Data

Splunk: How to work with multiple indexes [Tutorial]

11 min read

An index in Splunk is a storage pool for events, capped by size and time. By default, all events will go to the index specified by defaultDatabase, which is called main but lives in a directory called defaultdb.

In this tutorial, we put focus to index structures, need of multiple indexes, how to size an index and how to manage multiple indexes in a Splunk environment.

This article is an excerpt from a book written by James D. Miller titled Implementing Splunk 7 – Third Edition.

Directory structure of an index

Each index occupies a set of directories on the disk. By default, these directories live in $SPLUNK_DB, which, by default, is located in $SPLUNK_HOME/var/lib/splunk.
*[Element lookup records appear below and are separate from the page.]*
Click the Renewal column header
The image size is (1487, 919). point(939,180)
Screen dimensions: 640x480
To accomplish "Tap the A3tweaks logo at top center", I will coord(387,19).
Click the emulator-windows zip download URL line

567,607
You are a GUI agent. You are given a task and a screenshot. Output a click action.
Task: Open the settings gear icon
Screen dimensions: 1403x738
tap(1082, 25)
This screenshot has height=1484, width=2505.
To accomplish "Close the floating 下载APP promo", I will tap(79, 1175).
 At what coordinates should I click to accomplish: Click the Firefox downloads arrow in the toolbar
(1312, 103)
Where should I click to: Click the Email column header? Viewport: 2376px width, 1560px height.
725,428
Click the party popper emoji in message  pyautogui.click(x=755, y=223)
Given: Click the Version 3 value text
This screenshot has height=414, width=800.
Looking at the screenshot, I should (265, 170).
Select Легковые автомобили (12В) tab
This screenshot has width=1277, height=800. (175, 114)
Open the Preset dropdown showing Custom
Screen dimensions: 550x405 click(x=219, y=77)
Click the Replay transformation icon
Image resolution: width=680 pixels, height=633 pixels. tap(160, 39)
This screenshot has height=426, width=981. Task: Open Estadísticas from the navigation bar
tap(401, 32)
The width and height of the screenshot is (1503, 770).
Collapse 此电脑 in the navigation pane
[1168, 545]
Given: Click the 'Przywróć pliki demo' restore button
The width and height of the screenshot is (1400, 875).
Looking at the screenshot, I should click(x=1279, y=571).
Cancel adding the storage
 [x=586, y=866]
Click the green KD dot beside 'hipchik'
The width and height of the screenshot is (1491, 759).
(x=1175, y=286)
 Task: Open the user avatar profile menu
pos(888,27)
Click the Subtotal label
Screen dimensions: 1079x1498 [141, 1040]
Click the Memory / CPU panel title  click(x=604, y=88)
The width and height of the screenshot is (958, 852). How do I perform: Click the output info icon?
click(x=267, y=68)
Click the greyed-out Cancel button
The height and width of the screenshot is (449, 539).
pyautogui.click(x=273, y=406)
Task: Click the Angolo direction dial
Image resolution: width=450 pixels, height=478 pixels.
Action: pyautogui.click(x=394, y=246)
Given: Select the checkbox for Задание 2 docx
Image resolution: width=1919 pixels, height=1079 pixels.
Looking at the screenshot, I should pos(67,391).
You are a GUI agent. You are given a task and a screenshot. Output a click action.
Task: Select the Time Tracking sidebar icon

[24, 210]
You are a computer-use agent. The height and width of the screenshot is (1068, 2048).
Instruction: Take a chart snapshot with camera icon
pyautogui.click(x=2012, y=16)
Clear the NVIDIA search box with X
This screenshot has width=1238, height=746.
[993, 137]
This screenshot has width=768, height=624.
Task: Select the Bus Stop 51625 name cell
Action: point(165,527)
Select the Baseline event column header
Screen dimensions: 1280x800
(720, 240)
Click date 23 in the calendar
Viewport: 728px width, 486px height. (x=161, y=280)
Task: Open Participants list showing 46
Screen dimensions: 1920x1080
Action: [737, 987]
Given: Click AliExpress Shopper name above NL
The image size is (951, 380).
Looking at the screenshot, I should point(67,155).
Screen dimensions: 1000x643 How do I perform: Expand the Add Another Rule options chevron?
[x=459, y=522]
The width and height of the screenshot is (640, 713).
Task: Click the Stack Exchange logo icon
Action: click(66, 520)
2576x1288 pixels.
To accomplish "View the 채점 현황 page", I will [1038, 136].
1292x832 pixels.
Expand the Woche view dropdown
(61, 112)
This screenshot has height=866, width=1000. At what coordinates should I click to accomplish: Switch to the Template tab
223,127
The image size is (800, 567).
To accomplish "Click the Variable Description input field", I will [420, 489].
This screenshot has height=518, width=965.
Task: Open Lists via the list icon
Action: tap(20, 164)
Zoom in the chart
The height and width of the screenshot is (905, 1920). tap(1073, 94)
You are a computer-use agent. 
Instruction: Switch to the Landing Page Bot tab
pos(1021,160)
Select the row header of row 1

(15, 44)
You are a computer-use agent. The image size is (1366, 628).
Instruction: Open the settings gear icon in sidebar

Look at the following stanza for the main index:

[main] 
homePath = $SPLUNK_DB/defaultdb/db 
coldPath = $SPLUNK_DB/defaultdb/colddb 
thawedPath = $SPLUNK_DB/defaultdb/thaweddb 
maxHotIdleSecs = 86400 
maxHotBuckets = 10 
maxDataSize = auto_high_volume

If our Splunk installation lives at /opt/splunk, the index main is rooted at the path /opt/splunk/var/lib/splunk/defaultdb.

To change your storage location, either modify the value of SPLUNK_DB in $SPLUNK_HOME/etc/splunk-launch.conf or set absolute paths in indexes.conf.

splunk-launch.conf cannot be controlled from an app, which means it is easy to forget when adding indexers. For this reason, and for legibility, I would recommend using absolute paths in indexes.conf.

The homePath directories contain index-level metadata, hot buckets, and warm buckets. coldPath contains cold buckets, which are simply warm buckets that have aged out. See the upcoming sections The lifecycle of a bucket and Sizing an index for details.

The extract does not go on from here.